Un champ de mines juridique qui s'élargit
Le pivot stratégique se produit dans un environnement juridique qui se détériore pour Meta. Fin mars, un jury du Nouveau-Mexique a infligé une amende de 375 millions de dollars, estimant que l'entreprise avait trompé les utilisateurs sur la sécurité des enfants sur ses plateformes. Le même mois, un jury californien a jugé Meta et YouTube (propriété de Google) responsables de préjudices causés à un jeune utilisateur, ouvrant la voie à des dommages-intérêts punitifs. Ces verdicts s'ajoutent à une liste croissante de défis juridiques, notamment des poursuites aux États-Unis et dans l'UE concernant des publicités frauduleuses et la confidentialité des utilisateurs.
Bien que Meta ait remporté une victoire importante lorsqu'un juge fédéral a rejeté l'action antitrust de la Federal Trade Commission (FTC) concernant ses acquisitions d'Instagram et de WhatsApp, l'entreprise reste sous une surveillance réglementaire intense. Des rapports faisant état de différends sur l'utilisation de l'eau dans son centre de données de Géorgie et de nouvelles poursuites concernant la vie privée indiquent que les coûts juridiques et de conformité resteront probablement un frein persistant sur les ressources.

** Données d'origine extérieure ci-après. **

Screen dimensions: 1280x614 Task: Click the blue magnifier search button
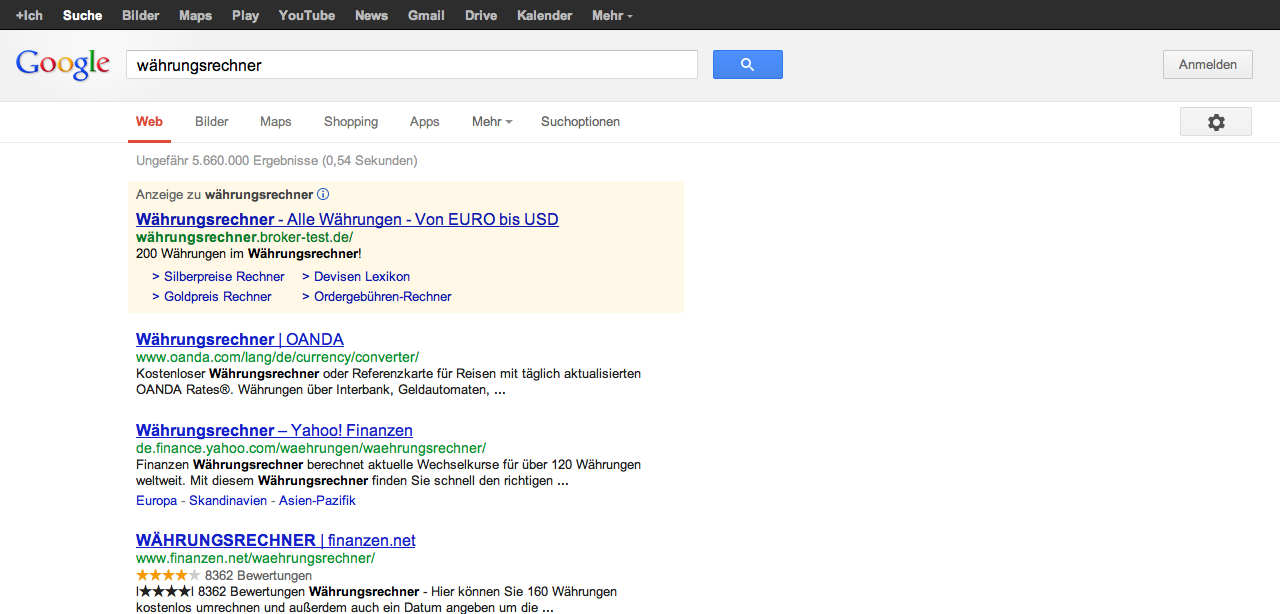747,65
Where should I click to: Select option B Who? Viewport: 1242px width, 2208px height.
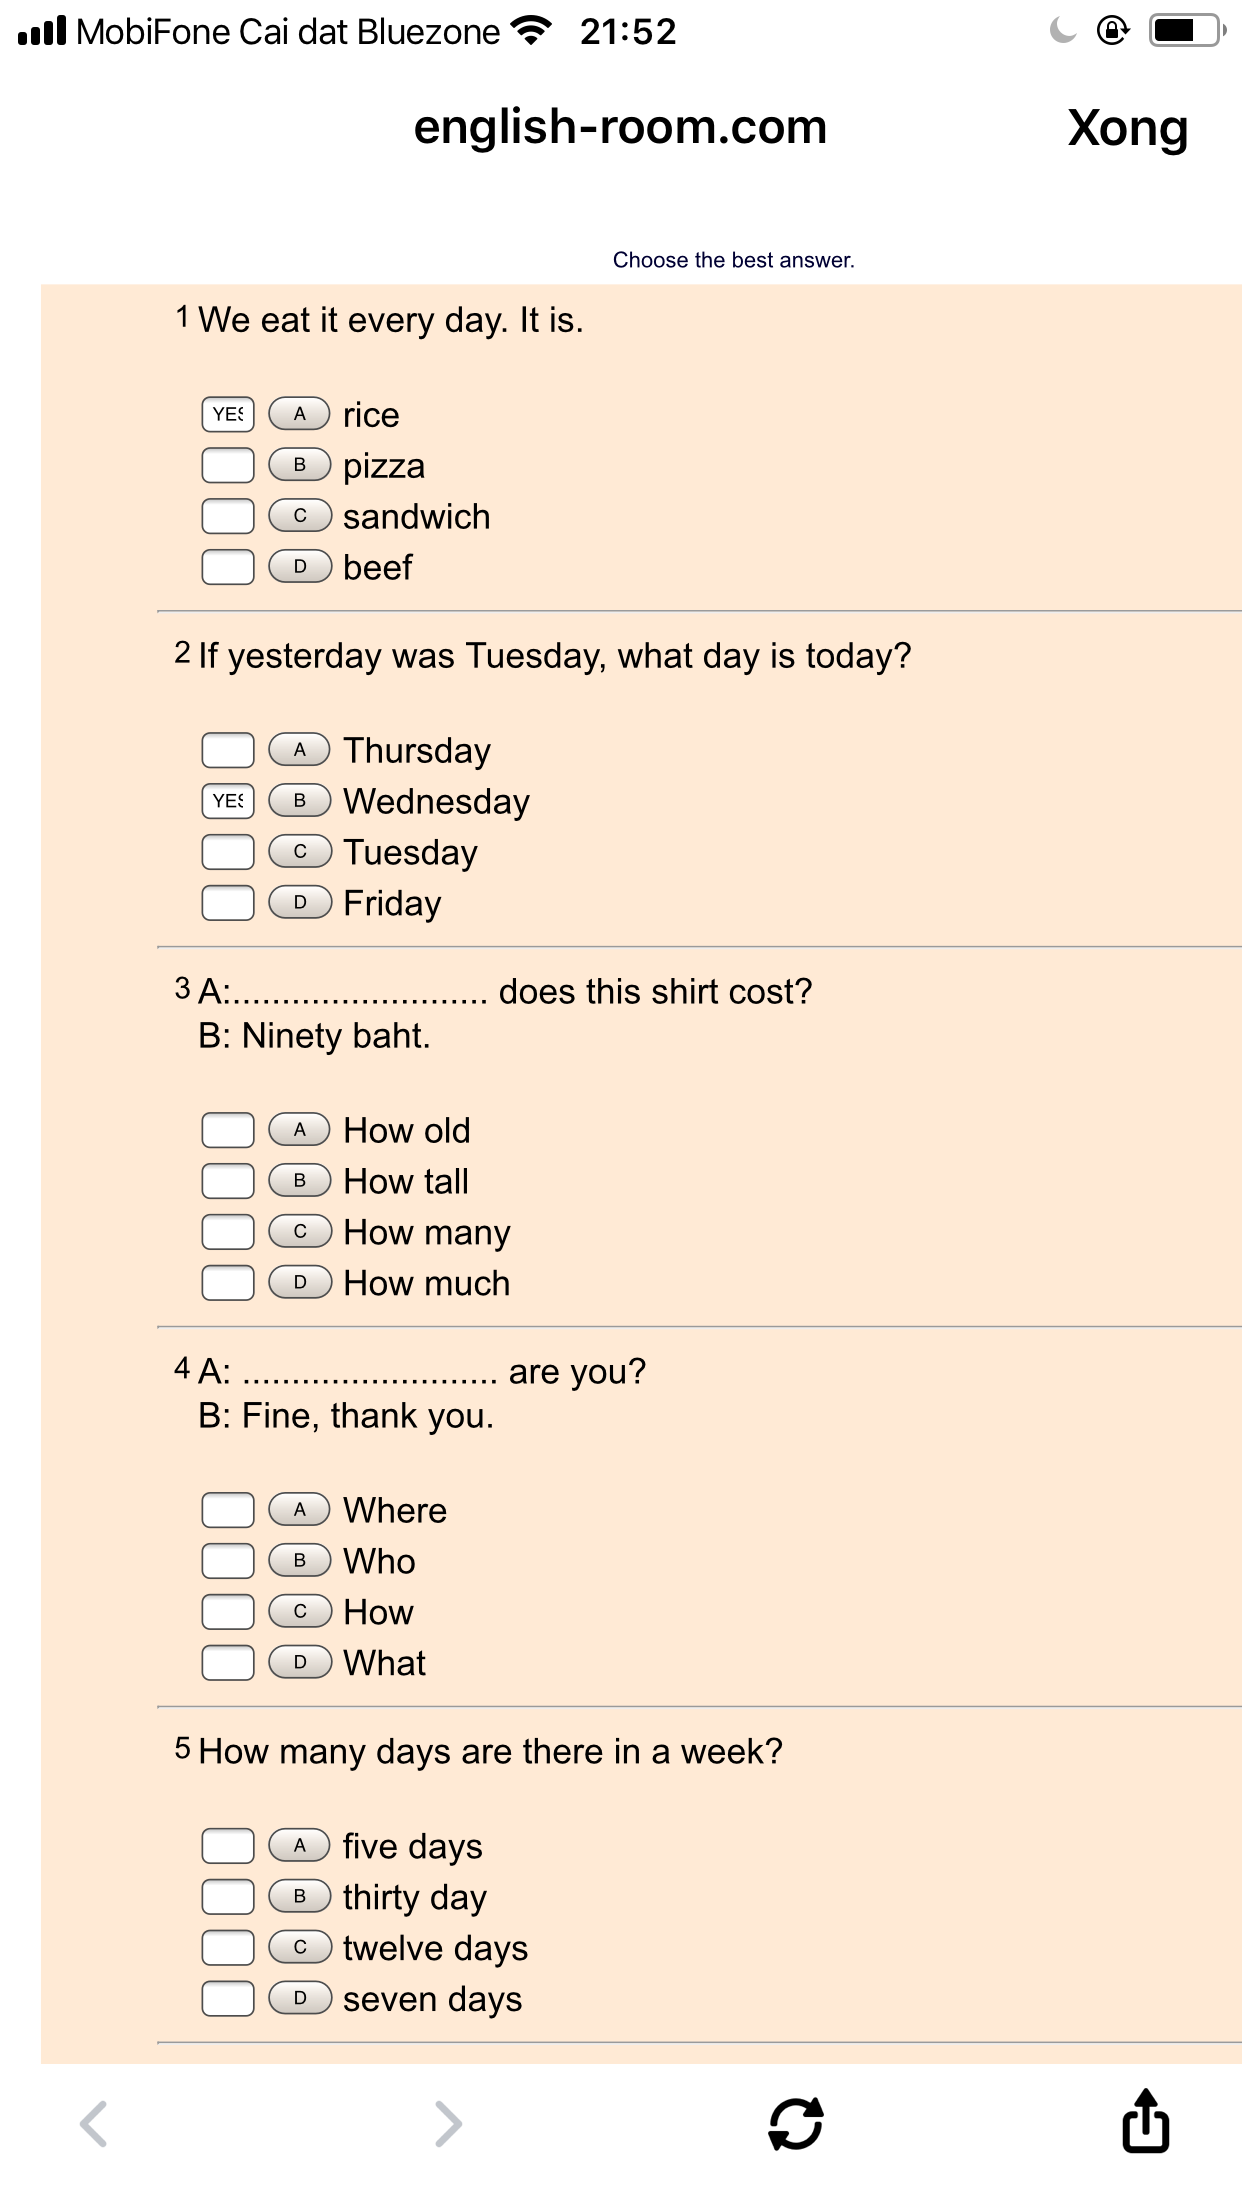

Vents contraires géopolitiques et stratégie de l'IA
Au-delà des questions juridiques nationales, la stratégie mondiale de Meta en matière d'IA fait face à des vents contraires géopolitiques. Les fondateurs de Manus, une startup d'IA que Meta a acquise pour un montant rapporté de 2 milliards de dollars, envisagent maintenant un rachat d'un milliard de dollars à la demande de Pékin, selon certains rapports. Ce revirement potentiel souligne le risque croissant pour les entreprises technologiques occidentales dans les accords transfrontaliers sur l'IA et la fragilité de la détention d'actifs technologiques clés.
Cette pression externe met davantage l'accent sur le développement interne de l'IA de Meta, qui repose sur les employés mêmes qui font aujourd'hui l'objet de suppressions de postes. Les commentaires divulgués de Zuckerberg confirment que Meta, comme ses rivaux Google et Amazon, considère la production de son propre personnel comme des données propriétaires pour l'entraînement des modèles de nouvelle génération. Bien que cela puisse accélérer le développement des modèles, les licenciements associés et leur impact sur le moral pourraient entraver l'exécution à un moment critique. Pour les actionnaires, la stratégie présente un paradoxe : l'entreprise échange son talent humain contre de la puissance de calcul, pariant que cette dernière créera plus de valeur. La performance récente de l'action, en baisse de 9,2 % au cours du mois dernier, suggère que les investisseurs ne sont pas encore convaincus.
Cet article est à titre informatif uniquement et ne constitue pas un conseil en investissement.